Output the material exactly, with every line intact.

Segment Start: SUPPLIED DATA

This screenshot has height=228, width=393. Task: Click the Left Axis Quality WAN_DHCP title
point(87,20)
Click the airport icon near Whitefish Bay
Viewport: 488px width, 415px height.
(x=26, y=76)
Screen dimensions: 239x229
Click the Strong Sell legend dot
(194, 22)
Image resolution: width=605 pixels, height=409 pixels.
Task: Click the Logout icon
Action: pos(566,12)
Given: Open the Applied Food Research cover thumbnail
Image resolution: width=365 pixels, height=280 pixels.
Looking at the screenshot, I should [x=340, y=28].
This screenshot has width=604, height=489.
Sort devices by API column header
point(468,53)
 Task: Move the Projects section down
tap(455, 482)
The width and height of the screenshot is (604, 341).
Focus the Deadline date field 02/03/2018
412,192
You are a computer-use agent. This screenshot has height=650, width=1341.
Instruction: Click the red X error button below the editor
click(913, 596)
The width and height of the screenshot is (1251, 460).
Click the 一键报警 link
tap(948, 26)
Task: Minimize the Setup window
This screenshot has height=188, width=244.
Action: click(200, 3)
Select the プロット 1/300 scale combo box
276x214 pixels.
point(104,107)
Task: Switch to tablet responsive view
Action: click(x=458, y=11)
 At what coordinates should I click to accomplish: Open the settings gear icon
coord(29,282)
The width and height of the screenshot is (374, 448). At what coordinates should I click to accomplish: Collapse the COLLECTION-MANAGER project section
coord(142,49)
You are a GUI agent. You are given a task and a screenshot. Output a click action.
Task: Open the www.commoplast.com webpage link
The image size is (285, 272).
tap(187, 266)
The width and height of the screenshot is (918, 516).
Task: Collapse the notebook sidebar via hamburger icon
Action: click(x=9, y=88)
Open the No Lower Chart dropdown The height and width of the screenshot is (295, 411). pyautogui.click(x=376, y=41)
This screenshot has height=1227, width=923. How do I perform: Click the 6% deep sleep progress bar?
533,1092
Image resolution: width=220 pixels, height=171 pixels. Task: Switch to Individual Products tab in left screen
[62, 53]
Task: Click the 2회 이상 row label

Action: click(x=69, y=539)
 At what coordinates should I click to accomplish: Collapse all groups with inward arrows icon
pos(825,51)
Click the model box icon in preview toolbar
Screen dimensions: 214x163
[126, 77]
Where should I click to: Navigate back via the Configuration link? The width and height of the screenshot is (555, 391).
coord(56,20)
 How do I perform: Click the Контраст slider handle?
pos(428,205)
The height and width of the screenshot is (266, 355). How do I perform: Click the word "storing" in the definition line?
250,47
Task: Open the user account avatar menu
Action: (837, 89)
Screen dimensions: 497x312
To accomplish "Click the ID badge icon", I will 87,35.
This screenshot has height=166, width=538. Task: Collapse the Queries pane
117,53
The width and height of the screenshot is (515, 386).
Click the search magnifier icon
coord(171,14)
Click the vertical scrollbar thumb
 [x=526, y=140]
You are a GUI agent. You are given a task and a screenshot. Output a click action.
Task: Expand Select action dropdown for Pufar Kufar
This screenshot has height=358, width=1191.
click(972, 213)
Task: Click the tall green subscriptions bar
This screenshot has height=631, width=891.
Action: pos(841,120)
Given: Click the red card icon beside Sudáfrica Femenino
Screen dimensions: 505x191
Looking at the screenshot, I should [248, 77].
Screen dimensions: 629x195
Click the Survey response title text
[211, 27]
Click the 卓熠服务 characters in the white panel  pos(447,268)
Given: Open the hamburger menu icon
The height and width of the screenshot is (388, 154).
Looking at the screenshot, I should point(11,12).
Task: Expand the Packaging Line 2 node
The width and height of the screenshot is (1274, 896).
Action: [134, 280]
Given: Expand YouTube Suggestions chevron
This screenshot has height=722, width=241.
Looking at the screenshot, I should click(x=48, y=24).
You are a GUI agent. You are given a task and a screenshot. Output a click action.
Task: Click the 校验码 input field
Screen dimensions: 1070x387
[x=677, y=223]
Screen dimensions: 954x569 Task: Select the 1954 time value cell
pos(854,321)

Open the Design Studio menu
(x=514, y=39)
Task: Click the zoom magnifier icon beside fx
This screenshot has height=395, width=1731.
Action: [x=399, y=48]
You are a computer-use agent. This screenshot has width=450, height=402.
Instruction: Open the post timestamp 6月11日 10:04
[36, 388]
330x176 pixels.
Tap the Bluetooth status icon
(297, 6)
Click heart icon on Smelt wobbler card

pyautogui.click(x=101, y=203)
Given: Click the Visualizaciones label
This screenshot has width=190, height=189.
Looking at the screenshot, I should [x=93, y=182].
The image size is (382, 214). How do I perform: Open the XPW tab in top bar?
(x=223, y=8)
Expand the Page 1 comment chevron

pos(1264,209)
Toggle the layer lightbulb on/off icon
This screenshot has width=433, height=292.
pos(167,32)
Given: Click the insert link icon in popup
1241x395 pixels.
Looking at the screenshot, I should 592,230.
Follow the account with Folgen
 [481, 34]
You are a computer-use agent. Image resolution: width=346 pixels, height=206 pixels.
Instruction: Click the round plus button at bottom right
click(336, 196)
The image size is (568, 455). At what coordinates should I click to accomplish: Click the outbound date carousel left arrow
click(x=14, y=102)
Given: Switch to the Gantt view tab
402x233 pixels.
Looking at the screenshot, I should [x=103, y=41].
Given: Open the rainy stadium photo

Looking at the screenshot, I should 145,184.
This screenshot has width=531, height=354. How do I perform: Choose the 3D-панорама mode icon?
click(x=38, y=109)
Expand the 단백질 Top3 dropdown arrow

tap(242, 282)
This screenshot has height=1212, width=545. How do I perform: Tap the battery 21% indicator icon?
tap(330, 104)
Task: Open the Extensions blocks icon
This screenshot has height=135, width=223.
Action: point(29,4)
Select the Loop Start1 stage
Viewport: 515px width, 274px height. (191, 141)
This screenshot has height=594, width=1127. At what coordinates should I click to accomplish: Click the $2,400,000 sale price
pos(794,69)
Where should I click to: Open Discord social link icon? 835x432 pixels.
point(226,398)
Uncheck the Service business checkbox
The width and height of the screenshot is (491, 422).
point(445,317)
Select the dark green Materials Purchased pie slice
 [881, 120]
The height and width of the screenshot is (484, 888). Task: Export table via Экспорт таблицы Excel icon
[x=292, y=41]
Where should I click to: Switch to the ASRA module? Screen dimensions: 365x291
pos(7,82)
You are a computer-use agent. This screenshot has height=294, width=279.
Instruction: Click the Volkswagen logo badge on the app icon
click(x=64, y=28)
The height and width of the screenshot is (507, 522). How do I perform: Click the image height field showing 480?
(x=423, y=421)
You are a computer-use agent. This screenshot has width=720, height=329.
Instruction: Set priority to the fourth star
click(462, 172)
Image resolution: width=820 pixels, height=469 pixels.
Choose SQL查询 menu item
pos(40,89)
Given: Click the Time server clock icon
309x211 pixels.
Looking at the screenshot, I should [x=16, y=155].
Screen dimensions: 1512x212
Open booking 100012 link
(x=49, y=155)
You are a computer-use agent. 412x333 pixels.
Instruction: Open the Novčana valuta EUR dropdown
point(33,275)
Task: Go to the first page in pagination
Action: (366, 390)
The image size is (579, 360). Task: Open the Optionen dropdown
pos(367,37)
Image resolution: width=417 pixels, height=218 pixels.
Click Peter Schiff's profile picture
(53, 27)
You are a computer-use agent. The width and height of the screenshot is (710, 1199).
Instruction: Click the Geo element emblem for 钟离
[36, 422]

Segment End: SUPPLIED DATA

▶ **ANSWER SECTION**:
This screenshot has height=228, width=393. Task: Click the Left Axis Quality WAN_DHCP title
point(87,20)
Click the airport icon near Whitefish Bay
Viewport: 488px width, 415px height.
(x=26, y=76)
Screen dimensions: 239x229
Click the Strong Sell legend dot
(194, 22)
Image resolution: width=605 pixels, height=409 pixels.
Task: Click the Logout icon
Action: pos(566,12)
Given: Open the Applied Food Research cover thumbnail
Image resolution: width=365 pixels, height=280 pixels.
Looking at the screenshot, I should [x=340, y=28].
This screenshot has width=604, height=489.
Sort devices by API column header
point(468,53)
 Task: Move the Projects section down
tap(455, 482)
The width and height of the screenshot is (604, 341).
Focus the Deadline date field 02/03/2018
412,192
You are a computer-use agent. This screenshot has height=650, width=1341.
Instruction: Click the red X error button below the editor
click(913, 596)
The width and height of the screenshot is (1251, 460).
Click the 一键报警 link
tap(948, 26)
Task: Minimize the Setup window
This screenshot has height=188, width=244.
Action: click(200, 3)
Select the プロット 1/300 scale combo box
276x214 pixels.
point(104,107)
Task: Switch to tablet responsive view
Action: click(x=458, y=11)
 At what coordinates should I click to accomplish: Open the settings gear icon
coord(29,282)
The width and height of the screenshot is (374, 448). At what coordinates should I click to accomplish: Collapse the COLLECTION-MANAGER project section
coord(142,49)
You are a GUI agent. You are given a task and a screenshot. Output a click action.
Task: Open the www.commoplast.com webpage link
The image size is (285, 272).
tap(187, 266)
The width and height of the screenshot is (918, 516).
Task: Collapse the notebook sidebar via hamburger icon
Action: click(x=9, y=88)
Open the No Lower Chart dropdown The height and width of the screenshot is (295, 411). pyautogui.click(x=376, y=41)
This screenshot has height=1227, width=923. How do I perform: Click the 6% deep sleep progress bar?
533,1092
Image resolution: width=220 pixels, height=171 pixels. Task: Switch to Individual Products tab in left screen
[62, 53]
Task: Click the 2회 이상 row label

Action: click(x=69, y=539)
 At what coordinates should I click to accomplish: Collapse all groups with inward arrows icon
pos(825,51)
Click the model box icon in preview toolbar
Screen dimensions: 214x163
[126, 77]
Where should I click to: Navigate back via the Configuration link? The width and height of the screenshot is (555, 391).
coord(56,20)
 How do I perform: Click the Контраст slider handle?
pos(428,205)
The height and width of the screenshot is (266, 355). How do I perform: Click the word "storing" in the definition line?
250,47
Task: Open the user account avatar menu
Action: (837, 89)
Screen dimensions: 497x312
To accomplish "Click the ID badge icon", I will 87,35.
This screenshot has height=166, width=538. Task: Collapse the Queries pane
117,53
The width and height of the screenshot is (515, 386).
Click the search magnifier icon
coord(171,14)
Click the vertical scrollbar thumb
 [x=526, y=140]
You are a GUI agent. You are given a task and a screenshot. Output a click action.
Task: Expand Select action dropdown for Pufar Kufar
This screenshot has height=358, width=1191.
click(972, 213)
Task: Click the tall green subscriptions bar
This screenshot has height=631, width=891.
Action: pos(841,120)
Given: Click the red card icon beside Sudáfrica Femenino
Screen dimensions: 505x191
Looking at the screenshot, I should [248, 77].
Screen dimensions: 629x195
Click the Survey response title text
[211, 27]
Click the 卓熠服务 characters in the white panel  pos(447,268)
Given: Open the hamburger menu icon
The height and width of the screenshot is (388, 154).
Looking at the screenshot, I should point(11,12).
Task: Expand the Packaging Line 2 node
The width and height of the screenshot is (1274, 896).
Action: [134, 280]
Given: Expand YouTube Suggestions chevron
This screenshot has height=722, width=241.
Looking at the screenshot, I should click(x=48, y=24).
You are a GUI agent. You are given a task and a screenshot. Output a click action.
Task: Click the 校验码 input field
Screen dimensions: 1070x387
[x=677, y=223]
Screen dimensions: 954x569 Task: Select the 1954 time value cell
pos(854,321)

Open the Design Studio menu
(x=514, y=39)
Task: Click the zoom magnifier icon beside fx
This screenshot has height=395, width=1731.
Action: [x=399, y=48]
You are a computer-use agent. This screenshot has width=450, height=402.
Instruction: Open the post timestamp 6月11日 10:04
[36, 388]
330x176 pixels.
Tap the Bluetooth status icon
(297, 6)
Click heart icon on Smelt wobbler card

pyautogui.click(x=101, y=203)
Given: Click the Visualizaciones label
This screenshot has width=190, height=189.
Looking at the screenshot, I should [x=93, y=182].
The image size is (382, 214). How do I perform: Open the XPW tab in top bar?
(x=223, y=8)
Expand the Page 1 comment chevron

pos(1264,209)
Toggle the layer lightbulb on/off icon
This screenshot has width=433, height=292.
pos(167,32)
Given: Click the insert link icon in popup
1241x395 pixels.
Looking at the screenshot, I should 592,230.
Follow the account with Folgen
 [481, 34]
You are a computer-use agent. Image resolution: width=346 pixels, height=206 pixels.
Instruction: Click the round plus button at bottom right
click(336, 196)
The image size is (568, 455). At what coordinates should I click to accomplish: Click the outbound date carousel left arrow
click(x=14, y=102)
Given: Switch to the Gantt view tab
402x233 pixels.
Looking at the screenshot, I should [x=103, y=41].
Given: Open the rainy stadium photo

Looking at the screenshot, I should 145,184.
This screenshot has width=531, height=354. How do I perform: Choose the 3D-панорама mode icon?
click(x=38, y=109)
Expand the 단백질 Top3 dropdown arrow

tap(242, 282)
This screenshot has height=1212, width=545. How do I perform: Tap the battery 21% indicator icon?
tap(330, 104)
Task: Open the Extensions blocks icon
This screenshot has height=135, width=223.
Action: point(29,4)
Select the Loop Start1 stage
Viewport: 515px width, 274px height. (191, 141)
This screenshot has height=594, width=1127. At what coordinates should I click to accomplish: Click the $2,400,000 sale price
pos(794,69)
Where should I click to: Open Discord social link icon? 835x432 pixels.
point(226,398)
Uncheck the Service business checkbox
The width and height of the screenshot is (491, 422).
point(445,317)
Select the dark green Materials Purchased pie slice
 [881, 120]
The height and width of the screenshot is (484, 888). Task: Export table via Экспорт таблицы Excel icon
[x=292, y=41]
Where should I click to: Switch to the ASRA module? Screen dimensions: 365x291
pos(7,82)
You are a computer-use agent. This screenshot has height=294, width=279.
Instruction: Click the Volkswagen logo badge on the app icon
click(x=64, y=28)
The height and width of the screenshot is (507, 522). How do I perform: Click the image height field showing 480?
(x=423, y=421)
You are a computer-use agent. This screenshot has width=720, height=329.
Instruction: Set priority to the fourth star
click(462, 172)
Image resolution: width=820 pixels, height=469 pixels.
Choose SQL查询 menu item
pos(40,89)
Given: Click the Time server clock icon
309x211 pixels.
Looking at the screenshot, I should [x=16, y=155].
Screen dimensions: 1512x212
Open booking 100012 link
(x=49, y=155)
You are a computer-use agent. 412x333 pixels.
Instruction: Open the Novčana valuta EUR dropdown
point(33,275)
Task: Go to the first page in pagination
Action: (366, 390)
The image size is (579, 360). Task: Open the Optionen dropdown
pos(367,37)
Image resolution: width=417 pixels, height=218 pixels.
Click Peter Schiff's profile picture
(53, 27)
You are a computer-use agent. The width and height of the screenshot is (710, 1199).
Instruction: Click the Geo element emblem for 钟离
[36, 422]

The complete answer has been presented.